Kesaksian Karyawan Aktif: “Kalau Bersih, Tak Bisa Jalan”
Seorang karyawan aktif KS yang telah bekerja selama 30 tahun menyatakan bahwa mengikuti prosedur resmi justru membuat usaha sulit berkembang.
“Kalau semua sesuai SOP, tak bisa jalan. Macam mana kami mau amankan sana-sini,” ungkapnya kepada Hallopost.
Pernyataan ini menandakan adanya pola operasional yang tidak lagi bersandar pada regulasi, melainkan pada “koordinasi” informal yang menjadi bagian dari sistem kerja koperasi.
Kayu Diduga Ilegal Dibeli, Masyarakat Dijadikan Alasan
KS diduga juga membeli kayu hasil penebangan liar dengan dalih “mengakomodasi masyarakat”. Koperasi berdalih bahwa mereka tidak punya pilihan ketika masyarakat datang dengan kayu tebang yang siap dijual.
“Kadang masyarakat datang bawa kapak. Takut juga kami. Lagipun kasihan, kalau diberitakan nanti, orang tua itu kerja apa lagi?” ujar perwakilan KS, menyiratkan bahwa tekanan sosial dijadikan justifikasi praktik ilegal.
Padahal, keuntungan utama dari ekspor arang mangrove justru mengalir ke pihak-pihak elit, bukan masyarakat penebang kecil. Narasi sosial ini pun patut dicermati sebagai bagian dari strategi pembenaran struktural.
UPT KPH: Banyak Panglong Tak Berizin, KS Memiliki Legalitas
Kepala UPT Kesatuan Pengelolaan Hutan (KPH) Selatpanjang, kabupaten Meranti, Riau. Apidian Suderdianta, mengonfirmasi bahwa banyak panglong arang yang beroperasi tanpa izin. Ia menyebutkan pihaknya telah melakukan pendekatan persuasif untuk mendorong legalisasi kegiatan masyarakat.

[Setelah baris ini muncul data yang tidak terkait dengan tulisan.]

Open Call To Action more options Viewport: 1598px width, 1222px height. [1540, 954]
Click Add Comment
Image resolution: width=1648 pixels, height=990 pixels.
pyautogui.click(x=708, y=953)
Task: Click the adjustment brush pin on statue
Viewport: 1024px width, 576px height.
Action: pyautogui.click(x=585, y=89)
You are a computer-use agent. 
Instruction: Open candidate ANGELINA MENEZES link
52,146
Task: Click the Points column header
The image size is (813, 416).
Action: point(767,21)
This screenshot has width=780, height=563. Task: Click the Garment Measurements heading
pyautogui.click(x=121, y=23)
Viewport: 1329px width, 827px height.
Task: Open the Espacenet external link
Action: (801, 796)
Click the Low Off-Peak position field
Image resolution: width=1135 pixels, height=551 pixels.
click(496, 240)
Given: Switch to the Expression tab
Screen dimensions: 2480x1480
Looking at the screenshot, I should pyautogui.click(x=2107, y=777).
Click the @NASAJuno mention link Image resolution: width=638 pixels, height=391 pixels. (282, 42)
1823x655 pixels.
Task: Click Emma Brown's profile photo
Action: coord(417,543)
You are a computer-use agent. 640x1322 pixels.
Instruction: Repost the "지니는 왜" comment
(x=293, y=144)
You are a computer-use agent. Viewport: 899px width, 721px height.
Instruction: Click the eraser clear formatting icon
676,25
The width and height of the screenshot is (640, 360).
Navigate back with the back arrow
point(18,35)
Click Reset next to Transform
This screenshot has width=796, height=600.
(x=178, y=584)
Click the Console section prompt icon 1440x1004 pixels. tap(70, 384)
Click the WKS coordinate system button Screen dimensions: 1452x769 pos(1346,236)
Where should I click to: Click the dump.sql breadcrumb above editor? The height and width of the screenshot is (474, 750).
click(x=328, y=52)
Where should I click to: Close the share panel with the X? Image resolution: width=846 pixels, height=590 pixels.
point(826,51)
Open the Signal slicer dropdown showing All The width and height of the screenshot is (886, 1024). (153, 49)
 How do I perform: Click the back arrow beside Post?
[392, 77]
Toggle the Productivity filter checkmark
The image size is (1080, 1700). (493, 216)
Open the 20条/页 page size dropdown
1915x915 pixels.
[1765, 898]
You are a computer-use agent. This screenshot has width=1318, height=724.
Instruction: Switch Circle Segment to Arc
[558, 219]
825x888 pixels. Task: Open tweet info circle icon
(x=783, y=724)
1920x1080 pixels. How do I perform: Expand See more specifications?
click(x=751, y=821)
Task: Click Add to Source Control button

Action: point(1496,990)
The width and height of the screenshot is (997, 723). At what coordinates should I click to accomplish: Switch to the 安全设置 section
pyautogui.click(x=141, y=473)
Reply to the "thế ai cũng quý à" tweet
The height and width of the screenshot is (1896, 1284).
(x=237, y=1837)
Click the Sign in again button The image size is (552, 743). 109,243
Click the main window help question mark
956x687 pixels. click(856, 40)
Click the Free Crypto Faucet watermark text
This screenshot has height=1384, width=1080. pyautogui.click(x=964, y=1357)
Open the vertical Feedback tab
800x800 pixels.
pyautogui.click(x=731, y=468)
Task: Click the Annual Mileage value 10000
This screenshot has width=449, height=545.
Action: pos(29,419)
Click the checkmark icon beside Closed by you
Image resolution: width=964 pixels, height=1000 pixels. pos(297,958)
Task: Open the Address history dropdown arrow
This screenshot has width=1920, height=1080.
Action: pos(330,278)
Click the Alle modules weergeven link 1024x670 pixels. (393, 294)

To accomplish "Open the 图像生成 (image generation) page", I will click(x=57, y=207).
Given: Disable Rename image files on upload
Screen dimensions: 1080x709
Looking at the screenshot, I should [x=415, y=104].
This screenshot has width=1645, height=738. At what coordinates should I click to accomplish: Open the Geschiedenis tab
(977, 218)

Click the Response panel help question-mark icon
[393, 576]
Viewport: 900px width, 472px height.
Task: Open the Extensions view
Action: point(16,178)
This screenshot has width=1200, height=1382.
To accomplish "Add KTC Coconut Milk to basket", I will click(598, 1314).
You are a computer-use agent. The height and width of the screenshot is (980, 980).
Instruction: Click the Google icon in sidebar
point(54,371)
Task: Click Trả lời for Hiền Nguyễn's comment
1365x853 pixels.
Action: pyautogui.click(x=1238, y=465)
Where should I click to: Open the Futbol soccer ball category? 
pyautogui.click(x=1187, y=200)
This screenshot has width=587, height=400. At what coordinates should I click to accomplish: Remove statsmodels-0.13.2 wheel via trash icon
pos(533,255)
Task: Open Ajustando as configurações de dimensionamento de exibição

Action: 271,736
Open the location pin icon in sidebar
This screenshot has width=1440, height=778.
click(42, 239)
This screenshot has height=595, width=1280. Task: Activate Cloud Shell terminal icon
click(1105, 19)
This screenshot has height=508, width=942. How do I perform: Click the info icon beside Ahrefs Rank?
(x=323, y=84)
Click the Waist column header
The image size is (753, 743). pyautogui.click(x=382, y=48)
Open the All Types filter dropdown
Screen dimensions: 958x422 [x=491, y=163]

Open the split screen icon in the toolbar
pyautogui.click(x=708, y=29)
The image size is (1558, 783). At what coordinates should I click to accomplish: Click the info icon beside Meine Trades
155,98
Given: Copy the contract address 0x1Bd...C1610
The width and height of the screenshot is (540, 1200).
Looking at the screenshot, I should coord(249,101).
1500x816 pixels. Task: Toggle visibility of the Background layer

“Ada beberapa tempat yang kami kunjungi tidak memiliki izin pemanfaatan hutan. Kami sudah datangi dan ingatkan agar segera mengurus izin,” jelas Apidian.
Terkait KS, Apidian membenarkan bahwa koperasi tersebut mengantongi izin sah, dan mempertanyakan mengapa hanya KS yang menjadi sorotan.
“Mohon maaf, kenapa hanya KS yang disorot? Mereka kan punya izin,” ujarnya.
Namun, legalitas izin tidak serta merta menghapus pertanggungjawaban atas praktik di lapangan, terlebih jika terbukti melibatkan kayu dari sumber ilegal dan praktik penyetoran yang tidak sesuai ketentuan PNBP yang sebenarnya.
Polisi Enggan Berkomentar, KS Minta Konfirmasi Dihentikan
Ketika dikonfirmasi, Kapolres Kepulauan Meranti AKBP Aldi dan Kasat Reskrim AKP Roemin Putra tidak memberikan tanggapan. Setelah konfirmasi tersebut, pihak KS justru menghubungi Hallopost dan memohon agar tidak lagi menghubungi aparat kepolisian.
“Kalian ada hubungi Reskrim ya? Udahlah, jangan buat berita soal ini lagi. Kasihan masyarakat, nanti tak ada kerja,” ujar sumber dari KS.
Permintaan tersebut semakin mempertegas bahwa tekanan terhadap pemberitaan bukan hanya soal nama baik, melainkan juga ketakutan terhadap pembongkaran struktur yang selama ini dilindungi oleh narasi sosial.
Penutup: Akuntabilitas Diperlukan, Bukan Retorika
Kasus dugaan pembiaran eksploitasi hutan oleh KS harus dilihat sebagai cerminan lemahnya pengawasan, ketidaktegasan aparat, dan kaburnya garis antara legal dan ilegal dalam pengelolaan sumber daya alam.
Penggunaan istilah PNBP untuk setoran informal, pembelian kayu ilegal dengan alasan sosial, serta keberlangsungan usaha tanpa sanksi selama puluhan tahun menunjukkan bahwa hukum hanya menjadi formalitas administratif.
Sudah saatnya aparat penegak hukum dan instansi kehutanan bertindak dengan objektif dan tegas. KS, serta entitas lain yang beroperasi di bawah narasi “legal namun tak etis”, harus diperiksa secara menyeluruh, demi menjamin keadilan ekologis dan supremasi hukum yang tak pandang bulu.